Klare Regeln, aber …

Das Gesetz beinhaltet auch ein Diskriminierungsverbot. Mitarbeitende dürfen nicht benachteiligt werden, wenn sie außerhalb der Arbeitszeiten nicht reagieren. Verstöße der Arbeitgeber können mit Bußgeldern von bis zu 7.500 Euro pro Kontaktversuch geahndet werden, sei es per Telefon, E-Mail oder Textnachricht.

Trotz der klaren Vorgaben zeigen sich Hürden. „Viele KMUs [kleine und mittlere Unternehmen; d.
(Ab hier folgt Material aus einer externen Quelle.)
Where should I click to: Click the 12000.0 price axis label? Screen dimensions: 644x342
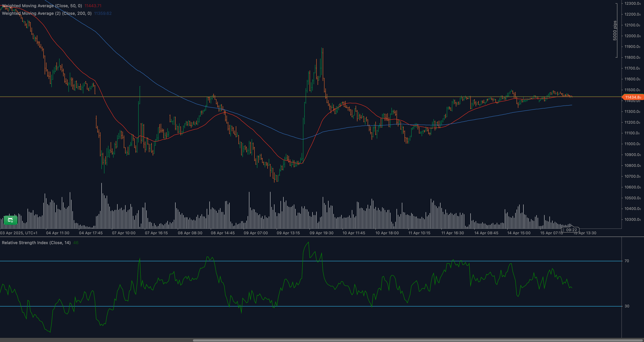click(x=632, y=36)
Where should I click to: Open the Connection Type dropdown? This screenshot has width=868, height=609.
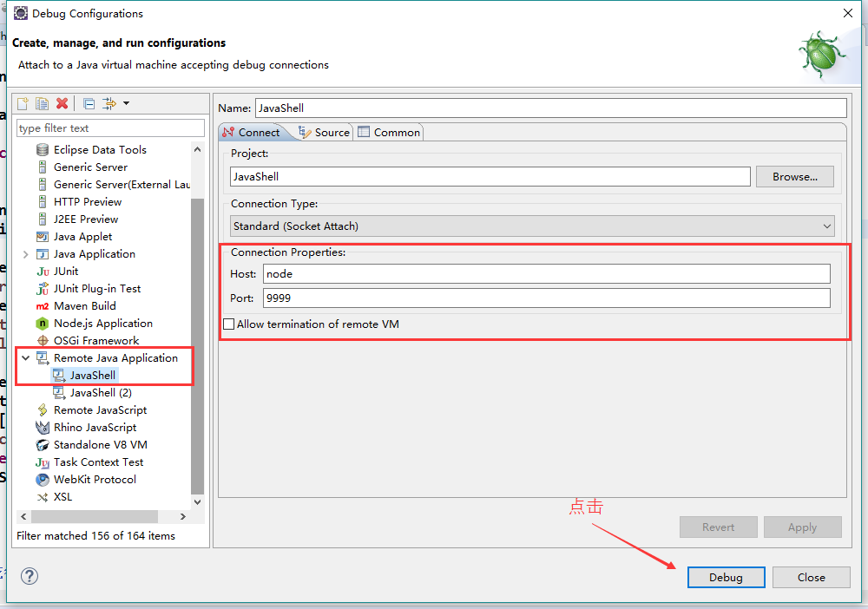532,226
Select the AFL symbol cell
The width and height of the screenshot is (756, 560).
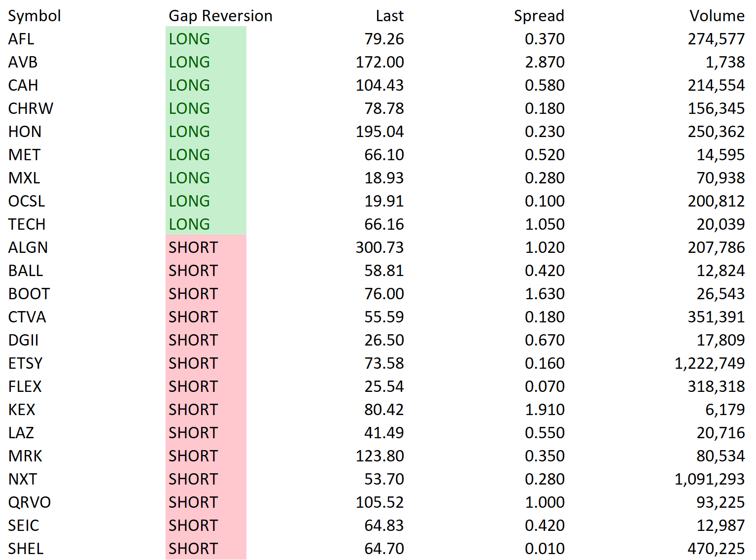[21, 39]
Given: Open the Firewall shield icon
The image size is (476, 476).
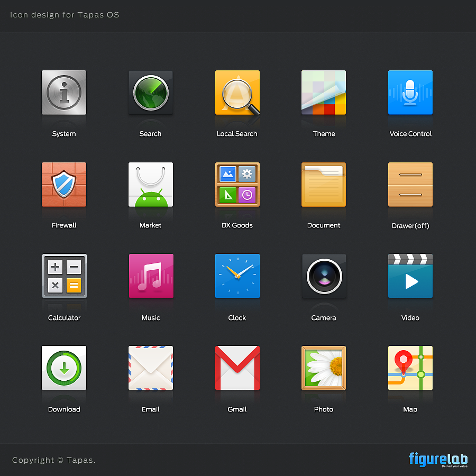Looking at the screenshot, I should point(64,184).
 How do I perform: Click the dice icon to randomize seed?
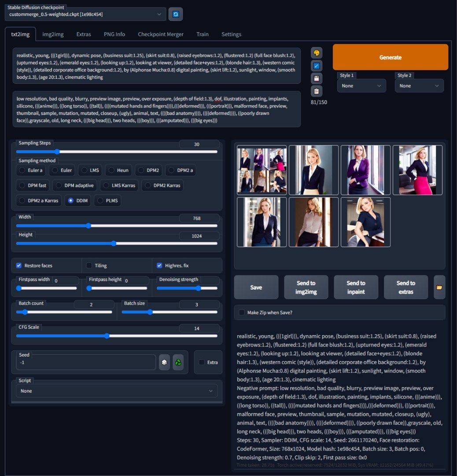coord(164,362)
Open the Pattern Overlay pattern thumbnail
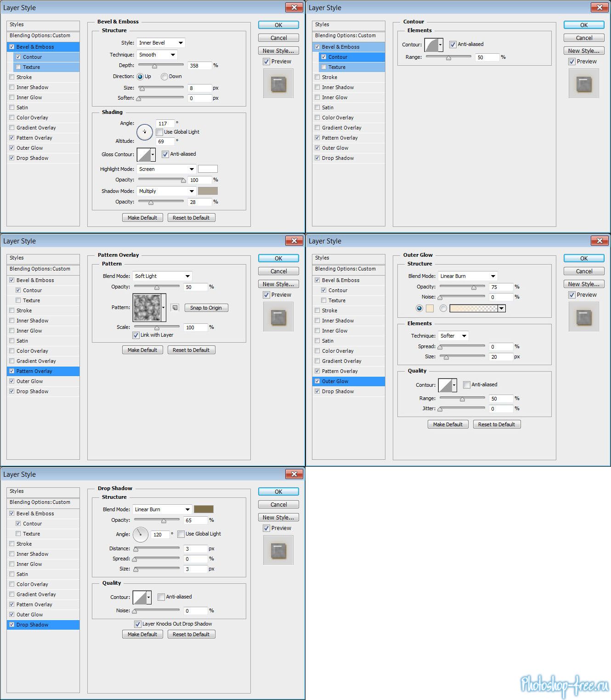 pyautogui.click(x=147, y=308)
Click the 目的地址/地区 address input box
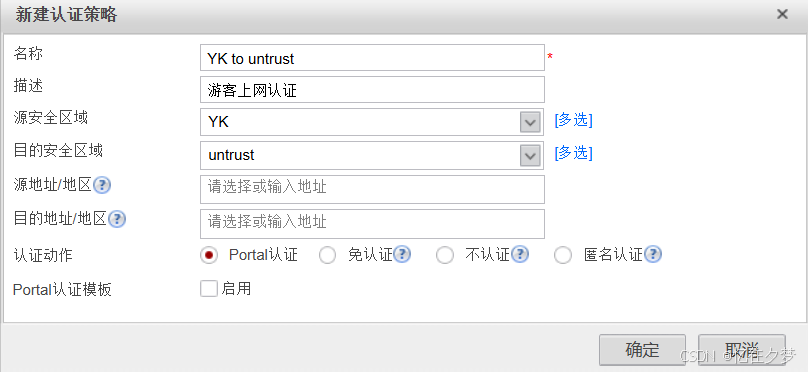This screenshot has height=372, width=808. [x=372, y=224]
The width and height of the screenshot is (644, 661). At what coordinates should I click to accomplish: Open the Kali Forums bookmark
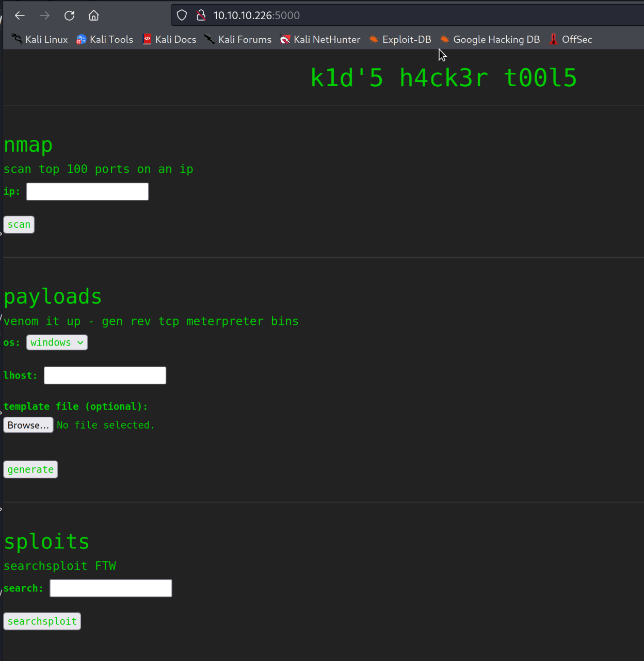[238, 39]
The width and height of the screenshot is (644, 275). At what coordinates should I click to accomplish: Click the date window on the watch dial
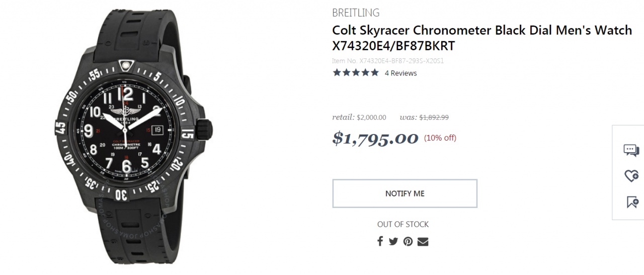click(x=158, y=129)
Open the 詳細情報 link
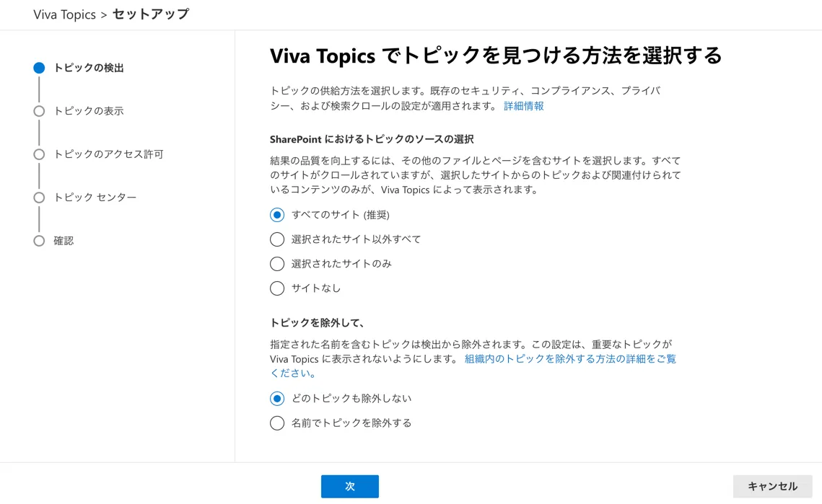Viewport: 822px width, 504px height. [523, 106]
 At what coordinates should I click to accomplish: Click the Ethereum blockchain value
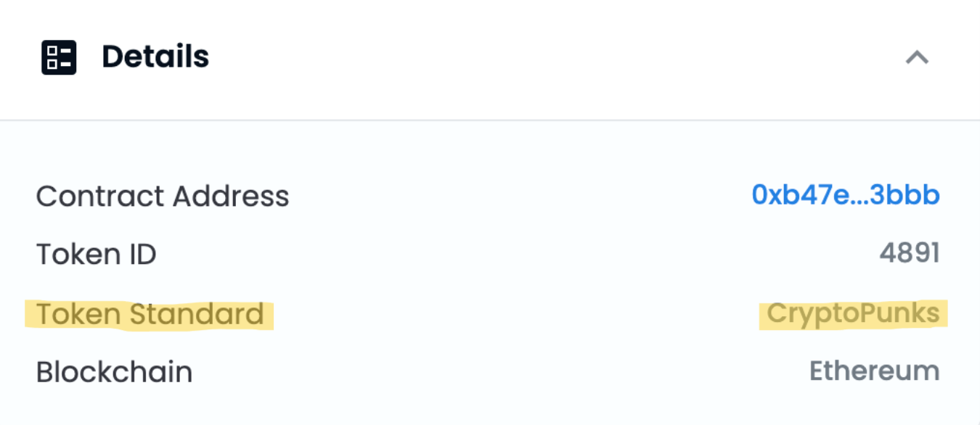(x=874, y=371)
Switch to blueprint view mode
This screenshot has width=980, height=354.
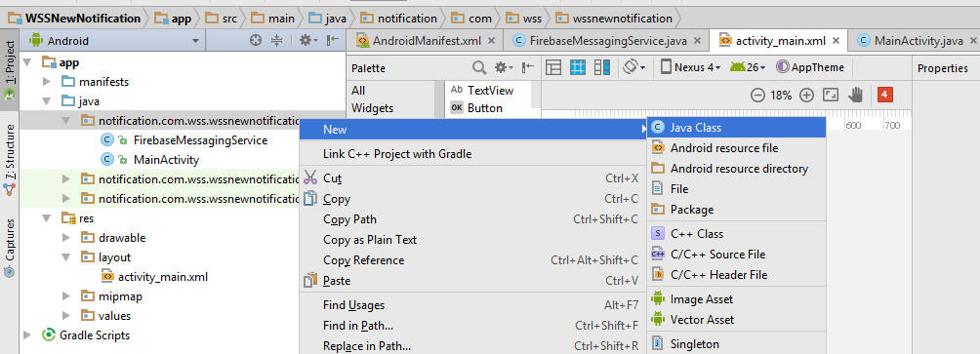pyautogui.click(x=578, y=67)
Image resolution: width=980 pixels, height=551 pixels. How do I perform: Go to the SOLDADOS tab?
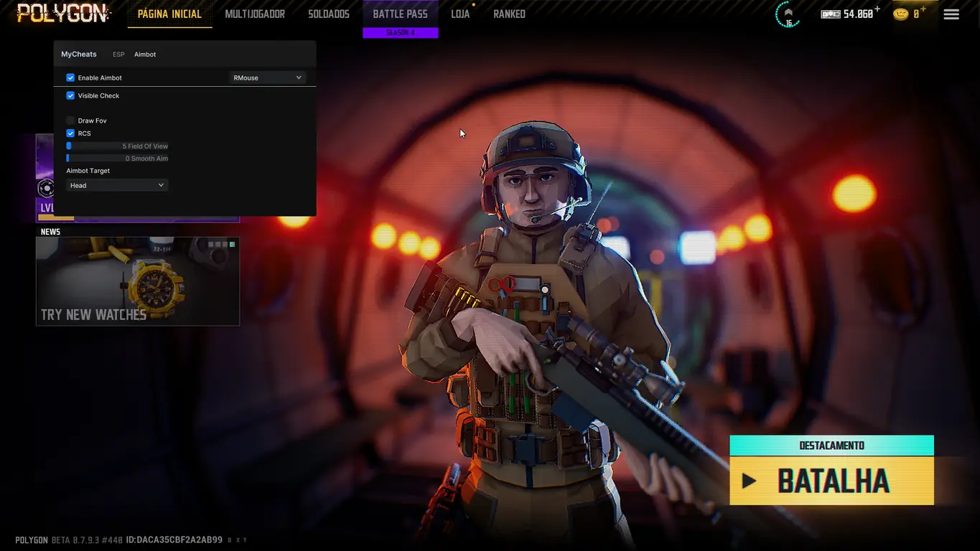pyautogui.click(x=329, y=14)
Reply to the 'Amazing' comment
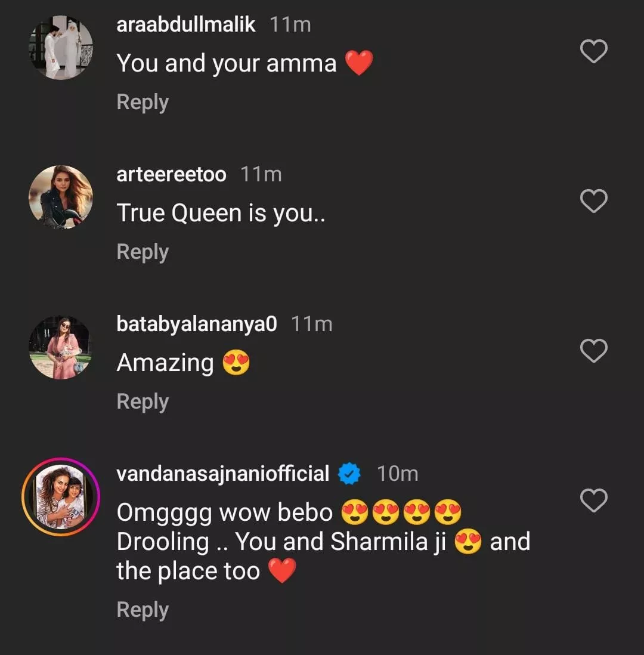The height and width of the screenshot is (655, 644). (x=143, y=401)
Red.] haben weder die IT-Ressourcen noch das Bewusstsein für die Dringlichkeit“, erklärt Arbeitsrechtlerin María Jesus López Sánchez, Mitglied der Nationalen Vereinigung der Arbeitsrechtsanwälte (ASNALA). Sie engagiert sich für die Umsetzung neuer Gesetze wie das des spanischen „Rechts auf digitale Abschaltung“. „Zudem bleibt die Kultur der ständigen Verfügbarkeit in einigen Branchen tief verwurzelt.“ Eine Umfrage der Gewerkschaft UGT ergab, dass 35 Prozent der Beschäftigten noch immer Druck verspüren, nachts berufliche Anfragen zu beantworten.

Echte Veränderungen

Spanien folgt mit dem Gesetz Ländern wie Frankreich, das bereits 2017 das Recht auf Abschalten einführte, wobei aufgrund fehlender Sanktionen dieses vorerst nur ein symbolischer Schritt ist. Der Erfolg hängt von der Unternehmenskultur und der Bereitschaft ab, digitale Grenzen zu respektieren. Während französische Unternehmen verpflichtet sind, verbindliche Absprachen mit Betriebsräten zu treffen und das Ergebnis seitens der Unternehmer freiwillig ist, stützt sich Spanien auf die gesetzlichen Regelungen. Mit rechtlichen und finanziellen Folgen für die Arbeitgeber. Das Gesetz ist mehr als eine Regelung – es ist ein Signal für die sich immer rasanter entwickelnde Transformation unserer Arbeitswelt. Spanische Arbeitspsychologen betonen, dass die ständige Erreichbarkeit nicht nur zu Schlafstörungen, sondern auch zu gesundheitlichen und familiären Problemen führt. Das Recht auf Abschaltung ist laut spanischen Arbeitspsychologen kein Luxus, sondern eine psychologische Notwendigkeit. Unternehmen wie der Telekommunikationsgigant Telefónica setzen bereits auf KI-gestützte Tools, die E-Mails außerhalb der Arbeitszeiten automatisch pausieren. Dennoch bleibt die Frage: Kann ein Gesetz die Erwartung in einer rund um die Uhr vernetzten Welt ändern? Spanien geht einen ersten Schritt, doch der wahre Wandel erfordert einen Dialog zwischen Technologie, Politik und Gesellschaft. 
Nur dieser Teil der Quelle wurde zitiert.